[REQUIRED TASK 1] In the passage on interpreting questions, what does the manufacturer's quote say marking an alert as a false alarm is used for?
[REQUIRED TASK 2] Write the next few sentences of the passage on interpreting questions, picking up after its final sentence.

[SELECTED EXTRACT]
In most questions worth asking there is information that is not readily available on #1 of a google search. Providing such information from a credible source — and I do consider the manufacturer of a device a credible, authoritative source — is always helpful.

To every question there is a literal interpretation and the interpretation of intent. The literal question in this case was:

Is there, at this point, a purpose for the "false alarm" response? What does marking an alert as a false alarm do?

The answer with the quote from the manufacturer does in fact answer this on a high level. There is no customer functionality. It's used for internal purposes.

Of course, it can be argued that he question that is not written is actually more a long the lines of, "which button should we press?"

Does your answer answer that question? No it does not. It only informs the decision that the OP can now make. Could the answer be improved by giving a recommendation? Sure. Is a recommendation necessary to answer the question as written? No.

[INFORMATION SUPPLIED]
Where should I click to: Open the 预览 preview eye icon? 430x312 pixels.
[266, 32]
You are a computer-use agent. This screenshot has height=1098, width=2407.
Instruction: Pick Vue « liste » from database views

[WRITTEN ANSWER 1] It is used for internal purposes and has no customer functionality.

[WRITTEN ANSWER 2]
There's another problem that in my view sparked this discussion that plagues many questions where the OP cannot know what information is out there. Sometimes it's just a snippet that's out there, but that's okay. If a better answer does come along from someone who found more information or maybe from a SmartThings engineer with internal knowledge that answer should get more appreciation.

Alas, sometimes there isn't more information. We cannot ask of every person answering to make a research project out of it. In short, if you provide an authoritative or at least credible source that does point the OP in the right direction by either answering the question as written or as intended — hopefully both — that can be posted as answer. It's not pulitzer worthy, but it is an answer.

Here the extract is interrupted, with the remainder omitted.